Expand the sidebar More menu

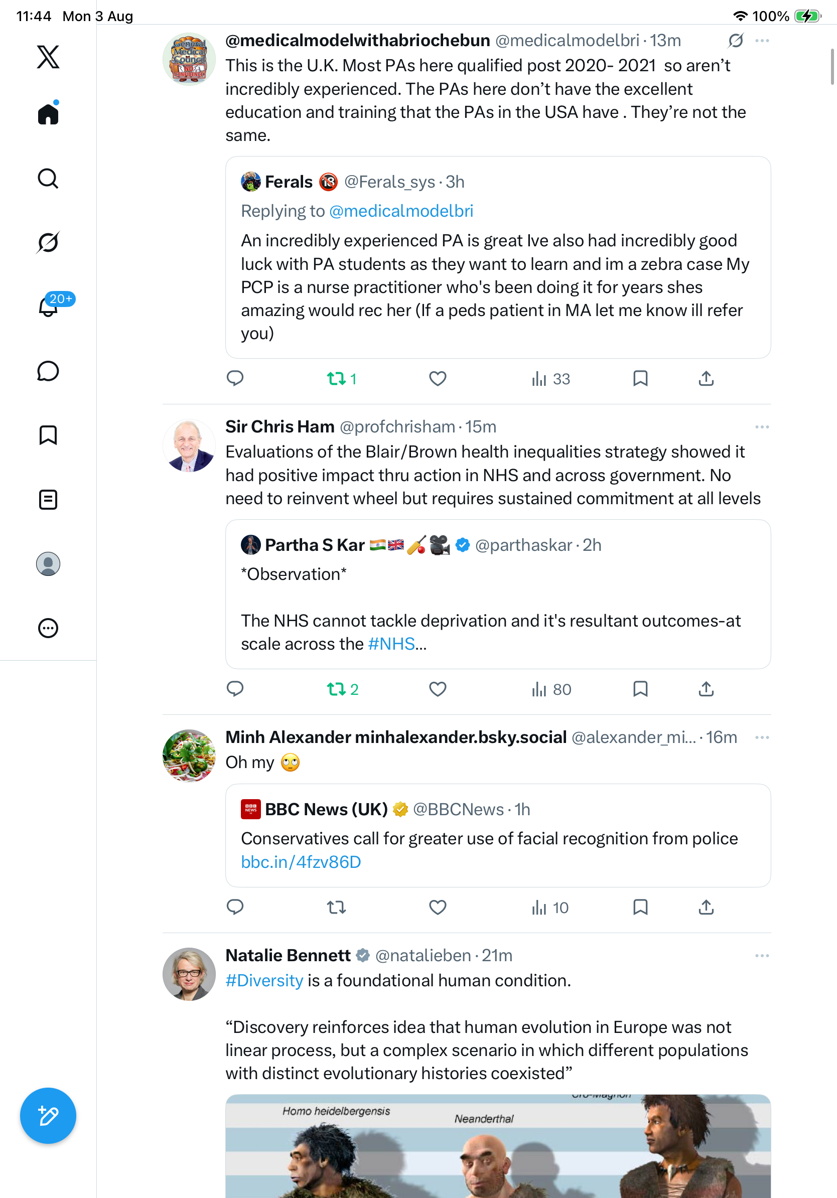[x=48, y=628]
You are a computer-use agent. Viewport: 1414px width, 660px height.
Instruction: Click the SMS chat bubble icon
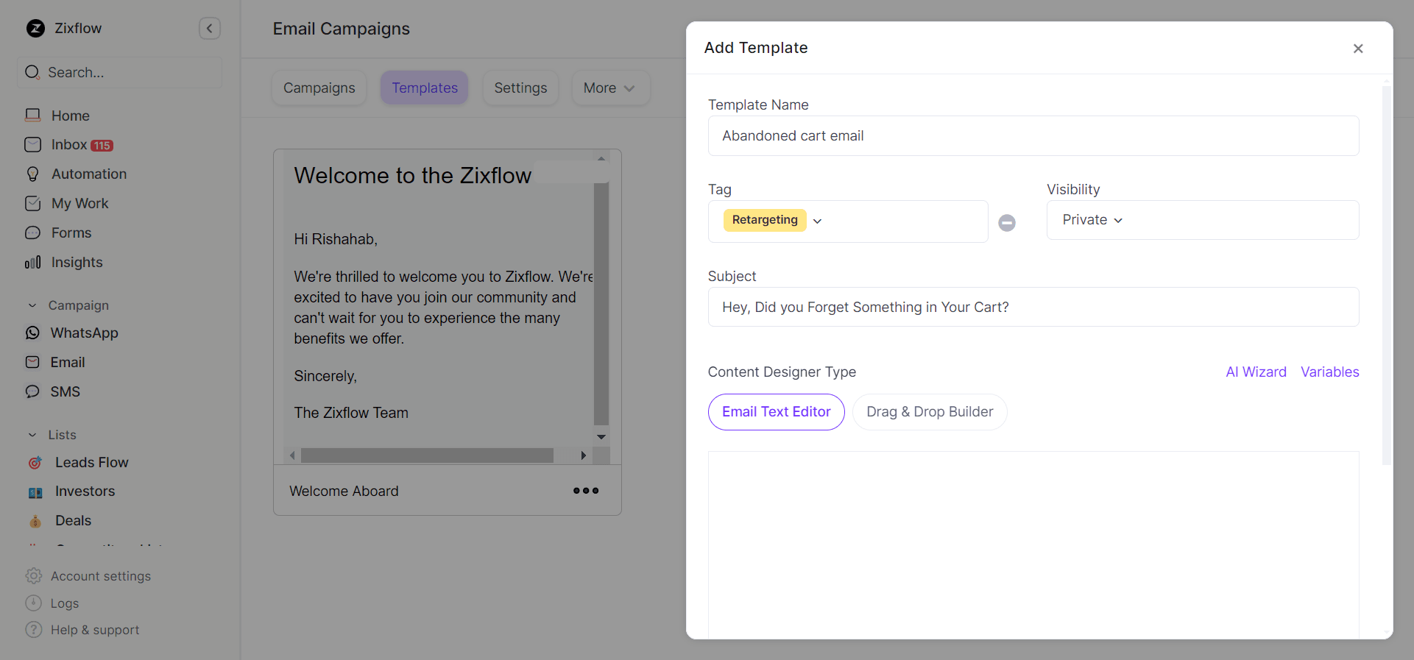(33, 392)
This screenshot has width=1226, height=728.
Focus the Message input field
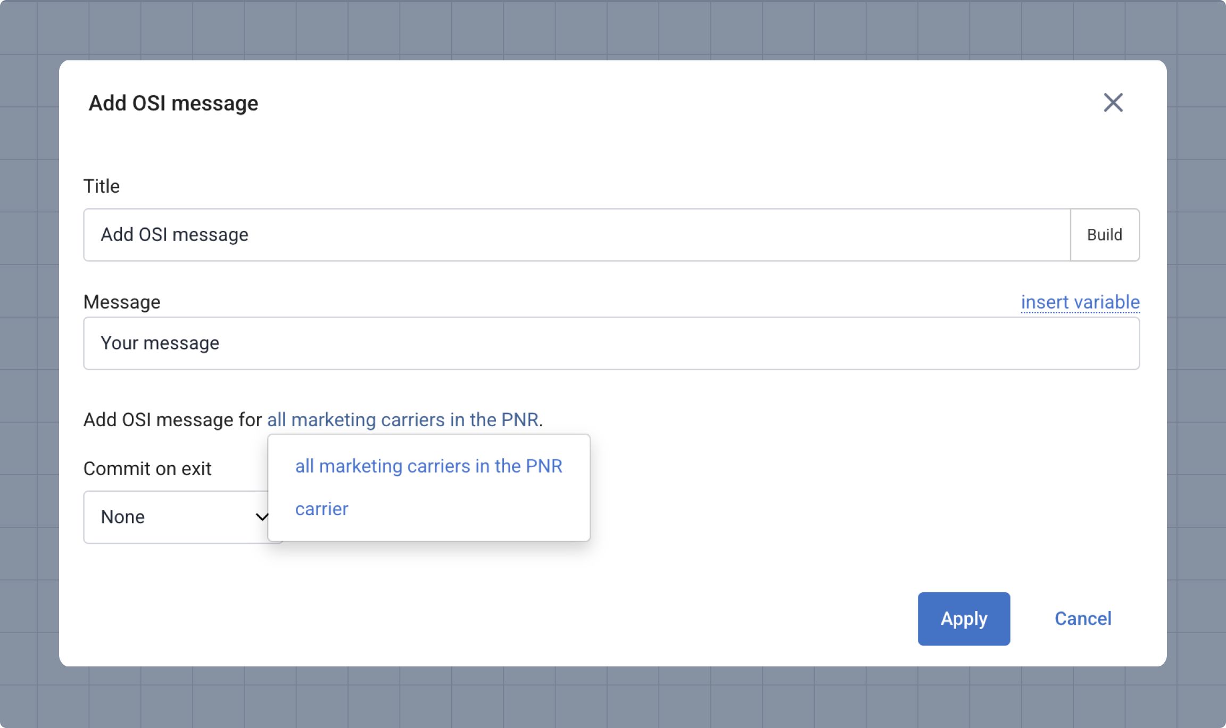point(611,343)
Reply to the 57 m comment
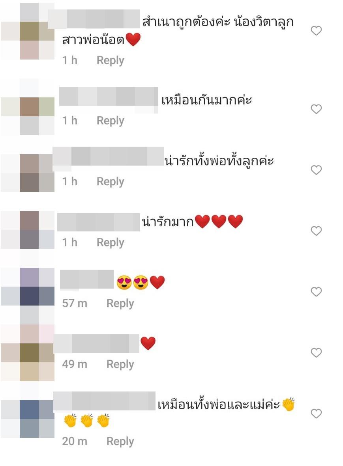Screen dimensions: 343x466 (120, 304)
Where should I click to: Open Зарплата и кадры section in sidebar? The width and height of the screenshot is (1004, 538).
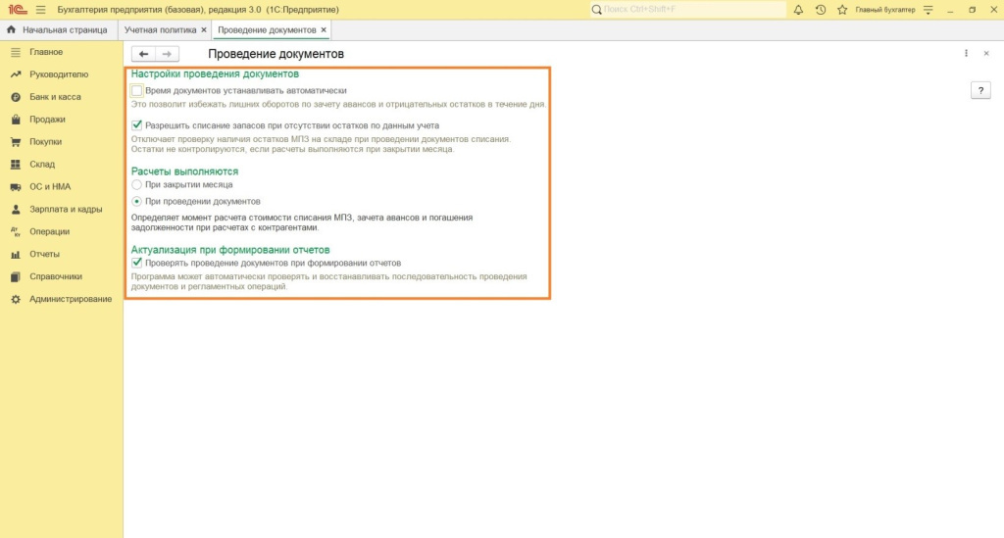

───

Format the lines from the beginning of the listing through the line containing "Screen dimensions: 343x466 (120, 304)" as a numbered list, including that line, skipping blank lines, and omitting the pictures.

> Result
1. Expand the sidebar More menu
2. [x=48, y=628]
3. You are a computer-use agent. Viewport: 1414px width, 660px height.
4. Instruction: Click the SMS chat bubble icon
5. (33, 392)
6. This screenshot has width=1226, height=728.
7. Focus the Message input field
8. point(611,343)
9. Reply to the 57 m comment
10. Screen dimensions: 343x466 (120, 304)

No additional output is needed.